List of tasks:
A - Return the stretch of the Hurt v. Standard Oil opinion from "Hurt v. Standard" through "Paso, of counsel.", copied word for word.
B - Resume the Hurt v. Standard Oil opinion from where it stops.

Hurt v. Standard Oil Co. of Tex.

Decision Date16 July 1969
Docket NumberNo. 6029,6029
Citation444 S.W.2d 342
PartiesE. L. HURT, Appellant, v. STANDARD OIL COMPANY OF TEXAS, Appellee. . El Paso
CourtTexas Court of Appeals

Lipscomb, Fisk, Cox & Ehrlich, Abner Lipscomb, El Paso, for appellant.

J. F. Hulse, El Paso, for appellee. Scott, Hulse, Marshall & Feuille, El Paso, of counsel.

OPINION

WARD, Justice.

This is an action for breach of a contract to employ the appellant permanently to age 65. Trial was to a jury, and at the conclusion of all the testimony the trial court granted the appellee's motion for an instructed verdict. We affirm the judgment of the trial court.

Appellant went to work for the appellee at its El Paso refinery in the year 1930, when he was a young man, and according to his testimony, at all times while he was employed he was encouraged by his superiors to make his employment a 'lifetime work', or a 'career of employment', and testified to the refinery superintendent telling him, a year or so after he went to work, that he felt that a career employee would have a job to the age of 65. According to his own testimony, his original employment was one at will, and he does not claim it changed until 1952, when appellee began inaugurating benefits for its employees in addition to those previously in existence. Company booklets and various printed brochures issued by the appellee to the appellant and other company employees stressed and encouraged the employees to make their employment a career employment. The appellant read the literature and availed himself of the benefits, and determined and decided to make his lifetime work with the company his working career, and to remain there for his entire working life and until retirement at age sixty-five.

After some 34 years of service, and when he was 54 years of age, the appellant was given early retirement on August 1, 1964, and in 1966 filed the present action alleging that his early retirement was wrongful.

Information provided:
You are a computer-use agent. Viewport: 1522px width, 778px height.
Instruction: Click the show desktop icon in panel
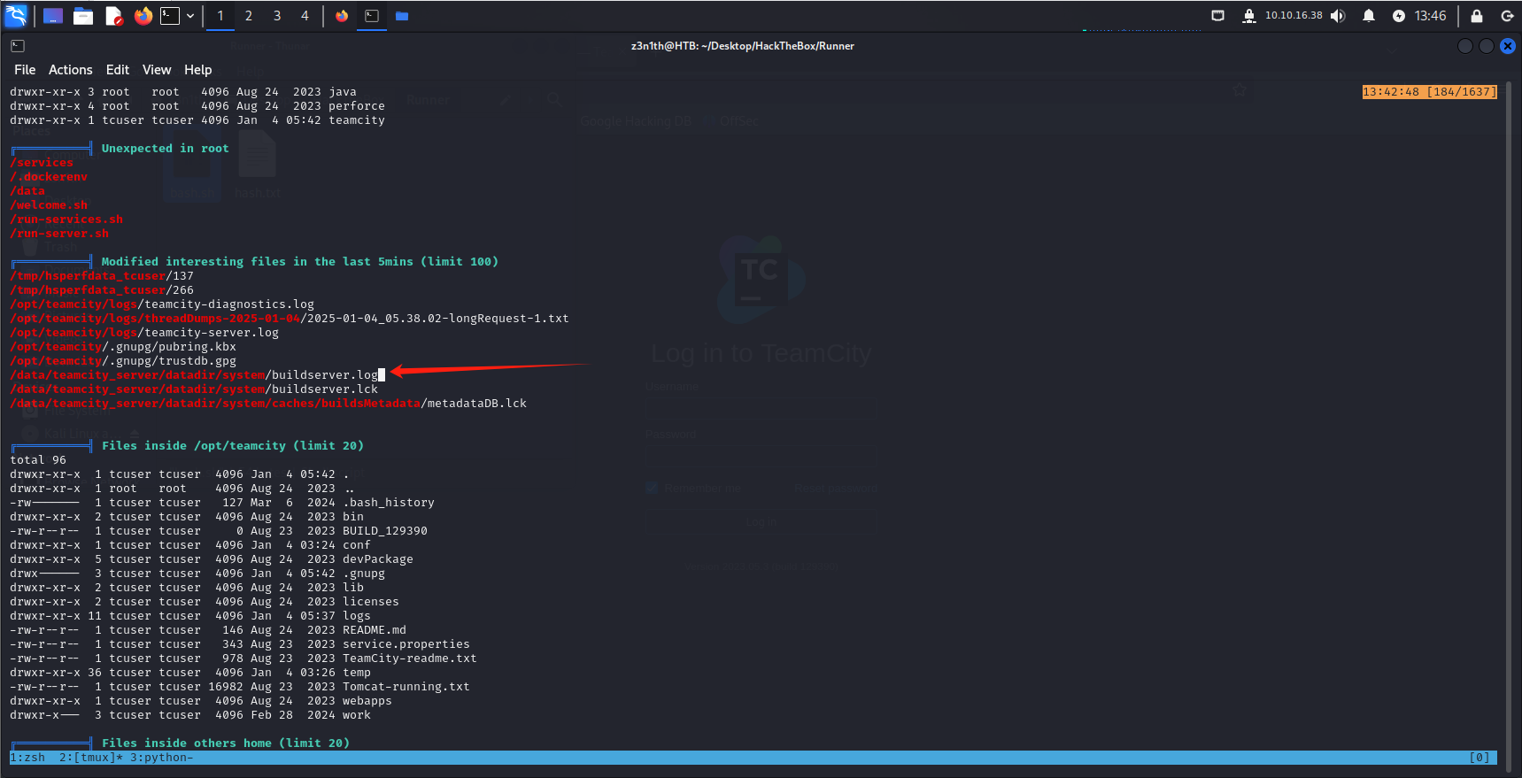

Answers by task:
A -
Hurt v. Standard Oil Co. of Tex.

Decision Date16 July 1969
Docket NumberNo. 6029,6029
Citation444 S.W.2d 342
PartiesE. L. HURT, Appellant, v. STANDARD OIL COMPANY OF TEXAS, Appellee. . El Paso
CourtTexas Court of Appeals

Lipscomb, Fisk, Cox & Ehrlich, Abner Lipscomb, El Paso, for appellant.

J. F. Hulse, El Paso, for appellee. Scott, Hulse, Marshall & Feuille, El Paso, of counsel.

B -
Appellee's motion for instructed verdict was to the effect that none of the elements of a contract of employment to a certain age had been established, as there was no definite offer, no acceptance, and no consideration for the contract; that the evidence was to the effect that all employees were hired on an indefinite basis and not for any specified term or time; that after 1951 no corporation could hire an employee for more than a year at a time without affirmative action by the board of directors, and there is no evidence in the case showing any such action; that at the time of the termination of the employment there was an accord and satisfaction or a novation by virtue of certain payments to the appellant and certain benefits which accrued to him on his early retirement; that his acceptance of the benefits constituted an estoppel against the assertion of the appellant's claim, and that the Statute of Frauds precludes a claim of this nature.

Our view of this so-called contract of employment until the age of 65 is that it is within the terms of the Statute of Frauds; that any written memoranda relied on to constitute a claim of permanent employment until the age of 65 must be interpreted together, as a whole, and that they do not constitute any such offer on the company's part; and, finally, that there has been an effective waiver and estoppel on the part of the appellant in this case. This precludes any necessity to discuss the many other aspects of the case as raised in the appellee's motion for an instructed verdict which was granted by the trial court.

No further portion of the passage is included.